Sunday, February 06, 2011

Too Many Doctors

Last week was a busy week for my doctors and me. Started the week with a trip to MDAnderson in Houston where I met Mike and we had blood work and then met with my doc, Dr. Q. I was nervous about the visit as my IGGs had jumped to 4700 (normal 700--1600) and M spike was 3.1. My red cells have also been dropping; hemoblogin was at 9.1 the week before. Mike took the job of scrivener so I could have a dialogue with Dr. Q. To state the obvious the stabilizing effects of the transplant have disappeared. I haven't shown any response to the Donor Lymphocyte Infusion (DLI) and vaccine. Despite not showing a response I feared I would be withdrawn from the clinical trial and lose the opportunity to receive the vaccine made from my M protein. So, to cut through it: I have been placed back on maintenance revlimid and am still eligible for the clinical trial. I am "debating" the dosage with Dr. Rifkin. He wants me on 5 mg and I want to be on 15 mg. The higher the dosage, of course, the more likely the myeloma will be reduced. Rifkin is concerned that my white count will plummet, as it has in the past, and he will be forced to take me off the revilimid completely. The proverbial Hobson's choice: Low dose revlimid less likely to stop the growth of the myeloma; higher dose more likely to cause white count to drop. We've compromised at 10 mg. Blame it on the mediator in me.

I asked Dr. Q whether Mike's cells had been "coopted" by me and were now incapable of attacking the myeloma. On the contrary, they still have the potential to take down the myeloma, there is just too much myeloma for them to overtake it at this point. Hence, my push for the higher dosage of revlimid.

Dr. Q also went through numerous other options that would be available if the vaccines and the revlimid don't work. Suffice to say MDA is running a wide variety of clinical trials and it sounds lie there are many options on the shelf. While it is disappointing that I didn't get a longer respite following the transplant, so be it. It is what it is.

My hemoglobin was down to 7.7 when in Houston.

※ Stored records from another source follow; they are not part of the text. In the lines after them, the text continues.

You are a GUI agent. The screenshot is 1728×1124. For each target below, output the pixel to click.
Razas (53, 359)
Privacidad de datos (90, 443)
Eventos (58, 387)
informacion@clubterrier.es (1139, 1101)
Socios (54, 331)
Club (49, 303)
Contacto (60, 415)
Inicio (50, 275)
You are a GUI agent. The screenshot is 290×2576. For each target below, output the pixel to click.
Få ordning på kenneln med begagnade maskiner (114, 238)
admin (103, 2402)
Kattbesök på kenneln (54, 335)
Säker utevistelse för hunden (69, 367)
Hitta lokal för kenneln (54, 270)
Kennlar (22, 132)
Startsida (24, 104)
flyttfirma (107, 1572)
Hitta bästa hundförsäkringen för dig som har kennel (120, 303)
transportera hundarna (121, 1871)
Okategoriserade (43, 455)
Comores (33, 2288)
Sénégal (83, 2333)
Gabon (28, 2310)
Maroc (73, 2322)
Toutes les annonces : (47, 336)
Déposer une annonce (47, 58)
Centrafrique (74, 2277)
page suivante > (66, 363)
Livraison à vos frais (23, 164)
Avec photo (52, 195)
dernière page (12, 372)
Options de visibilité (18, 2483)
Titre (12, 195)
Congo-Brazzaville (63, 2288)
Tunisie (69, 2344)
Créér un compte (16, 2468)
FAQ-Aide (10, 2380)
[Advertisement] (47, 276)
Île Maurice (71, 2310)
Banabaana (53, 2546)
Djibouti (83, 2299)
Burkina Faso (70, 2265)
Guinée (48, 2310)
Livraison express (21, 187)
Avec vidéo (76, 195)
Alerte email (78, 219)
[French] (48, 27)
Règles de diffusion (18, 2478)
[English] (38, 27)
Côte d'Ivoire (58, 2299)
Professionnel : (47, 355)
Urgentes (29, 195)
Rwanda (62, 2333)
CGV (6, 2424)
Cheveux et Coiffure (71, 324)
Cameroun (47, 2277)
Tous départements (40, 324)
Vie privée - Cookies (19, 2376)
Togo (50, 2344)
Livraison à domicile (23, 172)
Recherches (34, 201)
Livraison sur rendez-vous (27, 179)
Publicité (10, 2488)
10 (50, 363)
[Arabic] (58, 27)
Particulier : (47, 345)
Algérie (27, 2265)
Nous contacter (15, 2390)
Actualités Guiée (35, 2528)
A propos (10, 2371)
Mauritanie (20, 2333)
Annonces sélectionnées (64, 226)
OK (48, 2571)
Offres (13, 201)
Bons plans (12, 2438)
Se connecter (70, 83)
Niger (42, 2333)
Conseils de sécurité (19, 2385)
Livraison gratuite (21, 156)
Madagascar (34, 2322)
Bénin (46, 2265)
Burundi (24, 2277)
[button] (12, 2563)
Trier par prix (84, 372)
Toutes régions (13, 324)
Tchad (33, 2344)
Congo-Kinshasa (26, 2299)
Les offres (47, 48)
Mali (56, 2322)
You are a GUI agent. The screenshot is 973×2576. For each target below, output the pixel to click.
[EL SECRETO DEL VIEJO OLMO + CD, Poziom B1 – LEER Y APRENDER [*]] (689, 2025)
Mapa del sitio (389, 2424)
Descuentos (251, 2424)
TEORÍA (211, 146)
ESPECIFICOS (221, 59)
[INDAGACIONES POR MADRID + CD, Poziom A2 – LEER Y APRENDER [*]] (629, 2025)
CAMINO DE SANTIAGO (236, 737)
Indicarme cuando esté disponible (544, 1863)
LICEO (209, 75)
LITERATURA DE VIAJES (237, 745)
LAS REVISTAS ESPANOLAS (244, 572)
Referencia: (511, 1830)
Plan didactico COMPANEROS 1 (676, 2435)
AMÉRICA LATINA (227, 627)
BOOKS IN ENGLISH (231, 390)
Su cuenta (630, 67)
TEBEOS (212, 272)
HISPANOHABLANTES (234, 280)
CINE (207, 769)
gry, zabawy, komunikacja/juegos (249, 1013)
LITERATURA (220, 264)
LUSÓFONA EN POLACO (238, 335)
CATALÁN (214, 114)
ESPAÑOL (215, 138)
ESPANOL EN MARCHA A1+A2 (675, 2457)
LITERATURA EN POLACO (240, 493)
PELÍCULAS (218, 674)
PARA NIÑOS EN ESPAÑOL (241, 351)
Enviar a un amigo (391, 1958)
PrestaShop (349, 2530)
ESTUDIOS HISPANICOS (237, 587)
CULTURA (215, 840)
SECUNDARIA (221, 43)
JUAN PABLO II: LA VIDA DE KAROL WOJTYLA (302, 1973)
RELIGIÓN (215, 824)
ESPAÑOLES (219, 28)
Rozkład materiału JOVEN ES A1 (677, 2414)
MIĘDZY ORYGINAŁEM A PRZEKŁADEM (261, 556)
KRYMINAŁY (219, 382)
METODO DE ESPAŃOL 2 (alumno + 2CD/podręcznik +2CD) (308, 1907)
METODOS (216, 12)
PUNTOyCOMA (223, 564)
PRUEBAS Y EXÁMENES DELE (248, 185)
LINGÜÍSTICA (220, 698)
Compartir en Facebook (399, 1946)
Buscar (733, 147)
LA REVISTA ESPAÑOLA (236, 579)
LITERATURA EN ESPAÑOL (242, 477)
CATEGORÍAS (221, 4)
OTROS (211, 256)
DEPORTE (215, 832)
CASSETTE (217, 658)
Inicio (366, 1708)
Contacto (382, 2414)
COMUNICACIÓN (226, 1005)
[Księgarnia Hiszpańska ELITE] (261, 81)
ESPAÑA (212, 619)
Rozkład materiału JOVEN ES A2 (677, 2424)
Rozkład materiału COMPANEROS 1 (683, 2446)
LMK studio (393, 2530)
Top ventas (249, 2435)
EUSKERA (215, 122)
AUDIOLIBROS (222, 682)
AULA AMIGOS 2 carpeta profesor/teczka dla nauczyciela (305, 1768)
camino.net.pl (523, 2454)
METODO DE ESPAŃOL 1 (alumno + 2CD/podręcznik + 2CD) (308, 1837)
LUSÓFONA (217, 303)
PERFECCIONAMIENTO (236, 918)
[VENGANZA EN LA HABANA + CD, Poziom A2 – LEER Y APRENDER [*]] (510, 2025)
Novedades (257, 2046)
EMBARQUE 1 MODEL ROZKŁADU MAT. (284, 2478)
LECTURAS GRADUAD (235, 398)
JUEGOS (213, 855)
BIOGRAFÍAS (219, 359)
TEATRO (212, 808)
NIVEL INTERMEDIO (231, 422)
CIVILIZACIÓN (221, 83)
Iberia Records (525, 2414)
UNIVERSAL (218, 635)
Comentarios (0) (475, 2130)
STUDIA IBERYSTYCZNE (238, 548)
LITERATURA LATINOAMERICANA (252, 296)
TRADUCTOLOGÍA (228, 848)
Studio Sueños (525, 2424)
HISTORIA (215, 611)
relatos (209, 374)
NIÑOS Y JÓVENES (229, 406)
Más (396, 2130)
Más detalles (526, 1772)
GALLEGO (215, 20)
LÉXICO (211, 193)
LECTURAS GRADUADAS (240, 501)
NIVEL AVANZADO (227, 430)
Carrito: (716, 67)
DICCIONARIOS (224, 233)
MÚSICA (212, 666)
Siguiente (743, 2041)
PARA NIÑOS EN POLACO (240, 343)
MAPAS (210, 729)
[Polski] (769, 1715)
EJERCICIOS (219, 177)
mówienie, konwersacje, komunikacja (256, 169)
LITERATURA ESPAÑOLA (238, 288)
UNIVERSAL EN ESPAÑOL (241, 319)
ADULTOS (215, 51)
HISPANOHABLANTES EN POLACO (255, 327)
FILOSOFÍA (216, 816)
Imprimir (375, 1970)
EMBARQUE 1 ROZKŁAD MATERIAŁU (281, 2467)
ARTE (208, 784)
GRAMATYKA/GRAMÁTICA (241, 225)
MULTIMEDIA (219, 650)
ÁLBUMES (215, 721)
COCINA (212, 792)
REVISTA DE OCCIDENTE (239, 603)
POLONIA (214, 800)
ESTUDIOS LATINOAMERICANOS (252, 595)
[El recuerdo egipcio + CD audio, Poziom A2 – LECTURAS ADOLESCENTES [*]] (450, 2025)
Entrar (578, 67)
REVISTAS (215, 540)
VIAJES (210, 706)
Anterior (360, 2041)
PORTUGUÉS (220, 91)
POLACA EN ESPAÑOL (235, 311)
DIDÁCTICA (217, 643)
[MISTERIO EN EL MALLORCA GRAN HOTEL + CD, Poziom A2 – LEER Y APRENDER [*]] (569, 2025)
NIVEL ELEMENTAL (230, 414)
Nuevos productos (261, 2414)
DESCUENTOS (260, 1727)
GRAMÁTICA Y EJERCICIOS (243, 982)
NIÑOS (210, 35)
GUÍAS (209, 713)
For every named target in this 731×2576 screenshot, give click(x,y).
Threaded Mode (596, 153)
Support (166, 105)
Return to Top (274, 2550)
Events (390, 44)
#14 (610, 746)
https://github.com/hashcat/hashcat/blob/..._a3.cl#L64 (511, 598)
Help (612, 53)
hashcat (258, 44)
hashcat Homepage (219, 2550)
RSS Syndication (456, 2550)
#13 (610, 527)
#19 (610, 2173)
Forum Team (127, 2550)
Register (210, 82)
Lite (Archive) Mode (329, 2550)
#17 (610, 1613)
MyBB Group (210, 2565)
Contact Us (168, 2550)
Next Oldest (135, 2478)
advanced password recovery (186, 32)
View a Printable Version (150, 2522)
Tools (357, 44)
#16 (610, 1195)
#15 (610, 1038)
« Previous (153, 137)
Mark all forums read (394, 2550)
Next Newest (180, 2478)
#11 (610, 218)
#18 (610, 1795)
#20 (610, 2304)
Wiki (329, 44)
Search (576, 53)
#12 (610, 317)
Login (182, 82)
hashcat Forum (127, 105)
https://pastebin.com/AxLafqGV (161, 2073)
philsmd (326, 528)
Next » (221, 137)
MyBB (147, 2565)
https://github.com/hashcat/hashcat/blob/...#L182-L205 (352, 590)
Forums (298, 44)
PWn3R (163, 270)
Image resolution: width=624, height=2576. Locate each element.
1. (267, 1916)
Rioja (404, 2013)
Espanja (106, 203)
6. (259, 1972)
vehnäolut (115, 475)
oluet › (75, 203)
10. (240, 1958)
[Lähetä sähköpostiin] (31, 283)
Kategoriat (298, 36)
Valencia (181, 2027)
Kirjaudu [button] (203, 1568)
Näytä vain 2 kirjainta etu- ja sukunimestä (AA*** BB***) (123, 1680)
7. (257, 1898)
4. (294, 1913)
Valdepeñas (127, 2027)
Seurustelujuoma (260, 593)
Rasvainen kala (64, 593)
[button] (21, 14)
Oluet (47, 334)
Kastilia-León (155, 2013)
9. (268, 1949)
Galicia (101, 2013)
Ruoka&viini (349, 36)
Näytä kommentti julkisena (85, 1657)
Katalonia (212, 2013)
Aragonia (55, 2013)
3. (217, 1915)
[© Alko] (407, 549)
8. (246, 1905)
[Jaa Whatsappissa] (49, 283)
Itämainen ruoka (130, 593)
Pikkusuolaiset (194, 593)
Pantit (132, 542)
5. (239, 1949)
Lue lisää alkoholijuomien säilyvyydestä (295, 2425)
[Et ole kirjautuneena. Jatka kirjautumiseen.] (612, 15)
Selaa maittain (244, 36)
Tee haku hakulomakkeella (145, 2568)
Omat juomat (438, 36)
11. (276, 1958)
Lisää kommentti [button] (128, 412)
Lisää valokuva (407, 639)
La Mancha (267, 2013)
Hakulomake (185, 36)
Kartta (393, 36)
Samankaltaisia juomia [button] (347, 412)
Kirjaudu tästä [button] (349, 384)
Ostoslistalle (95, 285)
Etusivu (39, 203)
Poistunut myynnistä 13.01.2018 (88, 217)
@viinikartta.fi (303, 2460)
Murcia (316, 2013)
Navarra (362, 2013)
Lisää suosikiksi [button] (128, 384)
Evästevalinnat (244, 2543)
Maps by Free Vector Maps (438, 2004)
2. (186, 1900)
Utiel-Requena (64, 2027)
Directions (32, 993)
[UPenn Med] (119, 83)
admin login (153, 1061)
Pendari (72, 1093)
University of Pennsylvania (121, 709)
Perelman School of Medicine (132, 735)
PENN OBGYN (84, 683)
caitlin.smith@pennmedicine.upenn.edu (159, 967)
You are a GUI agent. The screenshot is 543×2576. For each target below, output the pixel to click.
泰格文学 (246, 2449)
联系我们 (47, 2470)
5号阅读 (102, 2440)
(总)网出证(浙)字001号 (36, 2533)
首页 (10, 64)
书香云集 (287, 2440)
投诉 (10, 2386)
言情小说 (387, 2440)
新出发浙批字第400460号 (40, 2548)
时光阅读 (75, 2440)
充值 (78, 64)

Thus, when I returned on Tuesday Susan drove me immediately from the airport to the clinic so I could get my blood "typed and crossed" in preparation for a transfusion on Wednesday. I received 2 units of blood on Wednesday. Drs. Rifkin and Q are a bit puzzled by the drop in red cells and are exploring whether it is Mike's red cells attacking mine. Mike's cells need to focus on my myeloma and leave my red cells alone.

And then there's my hearing. These flights really mess up my ears ever since my ear drum burst last June. Only this time it's my right ear. I saw the ENT (ear, nose throat specialist) on Friday and they've documented nerve damage in my right ear and a severe hearing loss since I last had it checked in August. He doesn't really have an explanation, other than drugs, i.e., chemo and current anti fungals and anti virals. I will get hearing aids eventually, but first would like my hearing loss to stabilize. It goes up, it goes down. I guess I need to stay off airplanes. Not much chance of that.

And on a positive note, it feels like my neuropathies are gradually improving. Fewer shooting pains and less frequent numbness. I've reduced my neurontin by 25% to see if I can tolerate a reduction. That would be good.

Despite all this I don't feel too poorly. Still have multiple issues but am gradually accepting them. I do get frustrated with weeks like last, when I spend most days at the clinic/hospital or in some doctor's office.

I think that's enough for now. The ladies in my life are all fine. Unlike me they are hitting the health club with a vengeance. Catherine signed up this year's NYC triathalon and she seems to be starting her conditioning already. I guess that means we'll be in NYC in August to cheer her on.